Task –
Reproduce each record below exactly as written.

Information shown –
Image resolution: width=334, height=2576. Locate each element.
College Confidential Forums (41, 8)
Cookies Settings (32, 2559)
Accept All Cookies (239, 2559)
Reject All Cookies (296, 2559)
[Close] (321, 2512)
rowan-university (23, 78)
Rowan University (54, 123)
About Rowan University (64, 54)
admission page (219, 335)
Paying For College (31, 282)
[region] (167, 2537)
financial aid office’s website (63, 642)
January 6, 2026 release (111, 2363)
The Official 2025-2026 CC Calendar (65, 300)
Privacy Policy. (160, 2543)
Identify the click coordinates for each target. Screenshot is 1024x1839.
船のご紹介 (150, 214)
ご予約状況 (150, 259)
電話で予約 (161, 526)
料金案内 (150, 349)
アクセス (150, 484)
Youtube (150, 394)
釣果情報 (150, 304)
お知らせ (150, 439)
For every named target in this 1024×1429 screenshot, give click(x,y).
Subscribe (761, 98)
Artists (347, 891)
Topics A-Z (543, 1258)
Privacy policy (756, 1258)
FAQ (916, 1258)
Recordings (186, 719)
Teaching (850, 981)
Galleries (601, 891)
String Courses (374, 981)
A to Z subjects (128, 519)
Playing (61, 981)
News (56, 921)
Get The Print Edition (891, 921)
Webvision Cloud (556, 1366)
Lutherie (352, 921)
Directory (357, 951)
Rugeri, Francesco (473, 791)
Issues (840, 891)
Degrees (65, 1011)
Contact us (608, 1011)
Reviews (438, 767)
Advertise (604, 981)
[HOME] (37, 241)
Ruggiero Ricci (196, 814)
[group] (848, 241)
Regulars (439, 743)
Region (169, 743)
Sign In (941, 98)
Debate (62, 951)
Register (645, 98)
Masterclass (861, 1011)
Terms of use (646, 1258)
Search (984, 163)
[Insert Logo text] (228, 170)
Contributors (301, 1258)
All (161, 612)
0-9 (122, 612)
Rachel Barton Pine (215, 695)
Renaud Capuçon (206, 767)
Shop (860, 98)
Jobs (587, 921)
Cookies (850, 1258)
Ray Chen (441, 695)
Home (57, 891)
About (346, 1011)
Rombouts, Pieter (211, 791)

Final answer –
Image resolution: width=334, height=2576. Locate each element.
College Confidential Forums (41, 8)
Cookies Settings (32, 2559)
Accept All Cookies (239, 2559)
Reject All Cookies (296, 2559)
[Close] (321, 2512)
rowan-university (23, 78)
Rowan University (54, 123)
About Rowan University (64, 54)
admission page (219, 335)
Paying For College (31, 282)
[region] (167, 2537)
financial aid office’s website (63, 642)
January 6, 2026 release (111, 2363)
The Official 2025-2026 CC Calendar (65, 300)
Privacy Policy. (160, 2543)
Identify the click coordinates for each target. Screenshot is 1024x1839.
船のご紹介 (150, 214)
ご予約状況 (150, 259)
電話で予約 (161, 526)
料金案内 (150, 349)
アクセス (150, 484)
Youtube (150, 394)
釣果情報 (150, 304)
お知らせ (150, 439)
For every named target in this 1024×1429 screenshot, give click(x,y).
Subscribe (761, 98)
Artists (347, 891)
Topics A-Z (543, 1258)
Privacy policy (756, 1258)
FAQ (916, 1258)
Recordings (186, 719)
Teaching (850, 981)
Galleries (601, 891)
String Courses (374, 981)
A to Z subjects (128, 519)
Playing (61, 981)
News (56, 921)
Get The Print Edition (891, 921)
Webvision Cloud (556, 1366)
Lutherie (352, 921)
Directory (357, 951)
Rugeri, Francesco (473, 791)
Issues (840, 891)
Degrees (65, 1011)
Contact us (608, 1011)
Reviews (438, 767)
Advertise (604, 981)
[HOME] (37, 241)
Ruggiero Ricci (196, 814)
[group] (848, 241)
Regulars (439, 743)
Region (169, 743)
Sign In (941, 98)
Debate (62, 951)
Register (645, 98)
Masterclass (861, 1011)
Terms of use (646, 1258)
Search (984, 163)
[Insert Logo text] (228, 170)
Contributors (301, 1258)
All (161, 612)
0-9 (122, 612)
Rachel Barton Pine (215, 695)
Renaud Capuçon (206, 767)
Shop (860, 98)
Jobs (587, 921)
Cookies (850, 1258)
Ray Chen (441, 695)
Home (57, 891)
About (346, 1011)
Rombouts, Pieter (211, 791)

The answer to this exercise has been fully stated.